─── PASSAGE FOR REVIEW ───
Introducing My Ginger-Haired Writing Muse: Louis CK

On my fortieth birthday, I promised myself that I would work on the book I am writing every single day of this year.  Then I made another promise that I wouldn’t take that first promise so seriously that if I missed a day, I’d say nasty things to myself like you failed, asshole!

Together these promises draw me daily to the document currently named “Structural Edits of Novel.”  Riveting right? (Coming to a Costco book table near you in 2014 2015.)  I shouldn’t be counting the days I miss, but I am. Of course, I am because MASOCHIST.  I know you want to know the number so you can (1) judge me for being so lazy and/or (2) judge me for being too intense.  So far, since July 21, 2013, I have missed three days.

And to be clear, “working on my book,” many days has amounted to 10 minutes of editing one paragraph or a single sentence.  But ten minutes counts because it only takes 6 of those suckers to make an hour.

Since I’ve made this commitment, I’ve stumbled upon many things that have helped me soldier on the face of doubts that threaten to outpace my dreams and talent.  I’ve got writer friends supporting me and have plugged into writing communities. I talk about the process in therapy, but I’ve bored my therapy group so thoroughly they are all begging our therapist for stronger drugs so they can tolerate sitting through sessions where I talk about My Book. Most importantly, I show up at the blank page (or the shitty first draft) every day.  And some days, the sight of my words makes me want to drain all the body out of my body and donate it a “real writer.”

But as I slog through this latest round of edits/revisions, nothing has helped me more than finding a muse.  Maybe you know him: Louis CK.

Image credit: wired.com

Image credit: wired.com

OhMyGodI’mSoGratefulForLouisCK!
───
ACTIVITY 1:
Answer these questions about the post on writing a book every day:
(a) On which birthday did the writer promise to work on the book every day of the year?
(b) How many days has the writer missed since July 21, 2013?
(c) Who does the writer name as the muse?
ACTIVITY 2:
Write the next part of the post about daily work on a book and a writing muse, picking up after its final line.
─── EXCERPTED RECORDS ───
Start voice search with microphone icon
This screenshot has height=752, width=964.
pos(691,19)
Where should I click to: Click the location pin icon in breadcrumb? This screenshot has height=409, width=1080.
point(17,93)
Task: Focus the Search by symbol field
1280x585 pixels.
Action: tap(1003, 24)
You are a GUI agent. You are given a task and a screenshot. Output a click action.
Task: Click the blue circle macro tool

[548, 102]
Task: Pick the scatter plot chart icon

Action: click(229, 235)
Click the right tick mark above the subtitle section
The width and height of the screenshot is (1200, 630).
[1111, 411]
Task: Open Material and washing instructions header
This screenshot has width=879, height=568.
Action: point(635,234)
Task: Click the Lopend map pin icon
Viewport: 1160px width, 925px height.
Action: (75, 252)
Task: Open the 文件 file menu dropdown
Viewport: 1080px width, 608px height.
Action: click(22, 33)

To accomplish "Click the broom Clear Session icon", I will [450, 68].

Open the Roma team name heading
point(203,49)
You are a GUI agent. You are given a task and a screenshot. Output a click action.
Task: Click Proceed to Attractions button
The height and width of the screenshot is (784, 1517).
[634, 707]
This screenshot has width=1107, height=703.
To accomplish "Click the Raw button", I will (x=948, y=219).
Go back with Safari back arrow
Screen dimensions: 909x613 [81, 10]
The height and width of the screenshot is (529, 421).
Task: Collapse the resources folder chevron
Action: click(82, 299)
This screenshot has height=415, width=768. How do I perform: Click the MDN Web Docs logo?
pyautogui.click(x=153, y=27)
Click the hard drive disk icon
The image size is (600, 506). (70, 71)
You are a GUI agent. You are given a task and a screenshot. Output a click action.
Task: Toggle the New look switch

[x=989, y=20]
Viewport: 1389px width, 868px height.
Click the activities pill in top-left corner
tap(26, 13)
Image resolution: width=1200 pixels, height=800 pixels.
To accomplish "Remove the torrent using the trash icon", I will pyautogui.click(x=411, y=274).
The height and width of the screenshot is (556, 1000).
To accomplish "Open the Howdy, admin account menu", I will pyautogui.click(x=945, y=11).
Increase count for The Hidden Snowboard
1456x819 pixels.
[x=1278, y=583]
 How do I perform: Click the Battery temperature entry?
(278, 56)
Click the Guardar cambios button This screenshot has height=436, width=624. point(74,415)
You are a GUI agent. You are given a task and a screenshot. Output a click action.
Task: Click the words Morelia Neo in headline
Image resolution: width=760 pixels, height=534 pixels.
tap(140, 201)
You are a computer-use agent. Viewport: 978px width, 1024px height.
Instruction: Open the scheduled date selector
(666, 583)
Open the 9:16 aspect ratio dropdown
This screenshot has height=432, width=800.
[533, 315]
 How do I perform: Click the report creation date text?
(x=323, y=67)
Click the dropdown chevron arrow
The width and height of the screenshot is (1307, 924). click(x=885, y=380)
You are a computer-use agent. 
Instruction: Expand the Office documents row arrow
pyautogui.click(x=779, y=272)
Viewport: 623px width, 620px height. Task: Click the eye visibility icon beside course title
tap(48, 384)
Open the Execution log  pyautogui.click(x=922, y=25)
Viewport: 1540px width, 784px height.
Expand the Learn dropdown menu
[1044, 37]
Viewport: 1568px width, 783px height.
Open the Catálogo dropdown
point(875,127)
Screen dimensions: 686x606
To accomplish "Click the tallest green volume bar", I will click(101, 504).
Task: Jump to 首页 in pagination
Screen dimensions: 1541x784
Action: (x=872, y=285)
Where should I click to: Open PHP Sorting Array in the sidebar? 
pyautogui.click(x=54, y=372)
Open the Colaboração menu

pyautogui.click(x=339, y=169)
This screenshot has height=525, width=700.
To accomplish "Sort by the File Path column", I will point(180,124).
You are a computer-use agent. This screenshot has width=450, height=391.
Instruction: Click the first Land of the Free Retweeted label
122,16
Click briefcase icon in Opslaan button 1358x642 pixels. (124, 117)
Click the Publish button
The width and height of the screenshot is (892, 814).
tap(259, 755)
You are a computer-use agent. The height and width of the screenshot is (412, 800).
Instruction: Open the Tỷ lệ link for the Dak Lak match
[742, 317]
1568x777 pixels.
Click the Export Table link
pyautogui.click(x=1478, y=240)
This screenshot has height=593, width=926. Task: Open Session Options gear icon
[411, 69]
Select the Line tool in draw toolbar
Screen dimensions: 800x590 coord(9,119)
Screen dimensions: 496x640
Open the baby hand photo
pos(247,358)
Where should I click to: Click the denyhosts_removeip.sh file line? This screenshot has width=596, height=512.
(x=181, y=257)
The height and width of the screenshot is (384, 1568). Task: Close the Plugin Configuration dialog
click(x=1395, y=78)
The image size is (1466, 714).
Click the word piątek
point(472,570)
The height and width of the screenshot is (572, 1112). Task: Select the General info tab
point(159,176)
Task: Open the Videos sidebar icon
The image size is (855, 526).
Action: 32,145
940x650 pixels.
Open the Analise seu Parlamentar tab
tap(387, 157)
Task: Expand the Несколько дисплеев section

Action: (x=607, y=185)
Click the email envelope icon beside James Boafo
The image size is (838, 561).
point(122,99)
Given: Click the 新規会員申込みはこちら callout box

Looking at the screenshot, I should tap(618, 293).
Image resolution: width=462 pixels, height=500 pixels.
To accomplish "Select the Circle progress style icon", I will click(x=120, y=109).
───
TASK RESULT 1:
(a) The writer's fortieth birthday.
(b) Three days.
(c) Louis CK.

TASK RESULT 2:
Two weekends ago a friend lent us the first season of Louis CK, and I am hooked like a junkie who just discovered crack.  Suddenly, I can barely live until we watch the next episode.  Each one is insightful, a bit offensive, and compulsively entertaining. It’s possible his show is all the more appealing to me because I haven’t watched TV since June. (Yes, I am being sanctimonious about not watching TV all summer while you were plugged into Breaking Bad, X Factor, and Homeland.  Slap me in your fantasies, because I deserve it.)

But here’s why Louis is my muse: after you watch an episode of his show, you can watch it again with commentary from Louis, which I love more than the episode.  I can’t tell you how many times he says, “Oh, we shot this as whole scene and I just edited it down to the teensy weensy moment during the credits.”  Every time I hear that my whole body springs to attention.  I mean, my mitochondria yells, what the fuck? I have a hard time cutting scenes I’ve written– like that awesome scene where my protagonist goes on a date with a guy who she later learns is gay or the one where she buys a J. Crew coat that isn’t even on sale.  Those scenes suck but it’s been hard not to shoehorn them in the book because I can’t let go.

Listening to Louis, however, I realize how cheap it is to edit writing.  After all, I didn’t have to pay actors and camera operators and obtain permits from NYC to shoot in a public park or rent a school bus.  All I had to do was march some words across a page and then see with my own two eyes that standing in line at the DMV is more fun than reading them.

The cutting room floor is now littered with scenes that just don’t fit, either because they slow my story down or the writing is crap.  Or both.

Now as I watch my pinkie finger make its way to the DELETE button erasing the words that aren’t strong enough to stand up the winds of criticism, I feel brave, like a real artist.  Like Louis CK, except I have vowels in my last name.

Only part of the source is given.